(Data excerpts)
- Opening Delimiter -

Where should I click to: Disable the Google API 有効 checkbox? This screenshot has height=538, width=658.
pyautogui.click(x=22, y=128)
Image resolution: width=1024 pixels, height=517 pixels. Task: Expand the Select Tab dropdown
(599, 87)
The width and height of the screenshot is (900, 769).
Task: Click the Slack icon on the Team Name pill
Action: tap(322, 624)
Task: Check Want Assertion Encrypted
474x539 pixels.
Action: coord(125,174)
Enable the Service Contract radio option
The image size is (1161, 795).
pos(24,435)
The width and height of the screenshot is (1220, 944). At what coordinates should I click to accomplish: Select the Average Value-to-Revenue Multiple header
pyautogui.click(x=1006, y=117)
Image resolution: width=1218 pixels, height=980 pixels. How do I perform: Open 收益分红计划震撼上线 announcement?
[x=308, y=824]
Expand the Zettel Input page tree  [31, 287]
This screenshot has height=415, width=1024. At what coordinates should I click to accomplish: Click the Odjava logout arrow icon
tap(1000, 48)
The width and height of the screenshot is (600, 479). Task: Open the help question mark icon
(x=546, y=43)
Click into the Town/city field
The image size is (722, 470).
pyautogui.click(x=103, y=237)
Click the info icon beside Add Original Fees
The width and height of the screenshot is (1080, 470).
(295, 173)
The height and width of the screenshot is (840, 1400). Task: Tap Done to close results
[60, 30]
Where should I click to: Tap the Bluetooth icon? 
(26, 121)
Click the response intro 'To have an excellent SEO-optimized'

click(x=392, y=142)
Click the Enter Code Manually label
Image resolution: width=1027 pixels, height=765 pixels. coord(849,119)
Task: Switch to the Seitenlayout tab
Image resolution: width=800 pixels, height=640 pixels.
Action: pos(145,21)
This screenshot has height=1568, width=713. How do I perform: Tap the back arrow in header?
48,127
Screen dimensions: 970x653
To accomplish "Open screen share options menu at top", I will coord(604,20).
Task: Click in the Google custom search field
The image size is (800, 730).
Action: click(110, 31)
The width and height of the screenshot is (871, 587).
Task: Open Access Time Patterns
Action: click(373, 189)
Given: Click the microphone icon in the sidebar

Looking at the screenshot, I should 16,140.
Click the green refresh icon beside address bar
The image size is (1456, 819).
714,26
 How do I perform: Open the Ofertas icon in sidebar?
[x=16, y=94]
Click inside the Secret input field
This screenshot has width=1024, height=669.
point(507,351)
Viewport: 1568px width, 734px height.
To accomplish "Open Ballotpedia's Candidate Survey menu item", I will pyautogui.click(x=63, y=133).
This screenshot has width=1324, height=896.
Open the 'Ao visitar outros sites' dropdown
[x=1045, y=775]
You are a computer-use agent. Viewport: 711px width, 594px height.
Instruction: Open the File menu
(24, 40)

- Closing Delimiter -

◆ **Task to complete**:
Filter the records above and copy every line that contains the word "will".

◆ **Output of the task**:
To accomplish "Open screen share options menu at top", I will coord(604,20).
To accomplish "Open Ballotpedia's Candidate Survey menu item", I will pyautogui.click(x=63, y=133).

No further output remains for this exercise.